• **Instruction 1**
Translate this sentence from the forum thread into Spanish: "Nobody ever reads these but what the hell..."
═══ Extract provided
# For a friend



## manda (Jul 10, 2004)

Nobody ever reads these but what the hell...


See the sunrise over your smile
So shallow and stale the night becomes
the sun wrapped up in a black box
shadowed from your day
let it out
to burst your soul again

Like the summer song
that whistles under your mind at night
wrap your heart in its warm
let a new sunrise tread lightly
on your days gone, to find a place
inside your big, brave world.

gravity wont let you fall
the arms and hands bound around you
will let you lean gently into the light

if i could find you wings to fly upon
i would
if i could give you a note to sing upon
i would

step into the sun that will carry you
to the place you want to be....


----------



## photogoddess (Jul 11, 2004)

Oh - we read em alright.  This forum just leave some of us speachless sometimes. 

Very nice!


----------



## Luminosity (Jul 11, 2004)

Thats beautiful Manda.
Theres a sadness curling around your words yet at the same time it has that ' free' feelin about it...as if one was letting  their beloved bird out of its cage , to let it soar out into the world..


----------



## manda (Jul 11, 2004)

thanks girls


----------



## markc (Jul 11, 2004)

Wow, manda.
══════
═══ Dataset rows
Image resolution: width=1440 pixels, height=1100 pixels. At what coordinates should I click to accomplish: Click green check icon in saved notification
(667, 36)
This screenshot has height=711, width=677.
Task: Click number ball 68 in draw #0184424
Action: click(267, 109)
══════
• **Instruction 2**
Copy the records above line for line, with no changes.

• **Expected answer 1**
Nadie lee nunca estas cosas, pero qué diablos...

• **Expected answer 2**
Image resolution: width=1440 pixels, height=1100 pixels. At what coordinates should I click to accomplish: Click green check icon in saved notification
(667, 36)
This screenshot has height=711, width=677.
Task: Click number ball 68 in draw #0184424
Action: click(267, 109)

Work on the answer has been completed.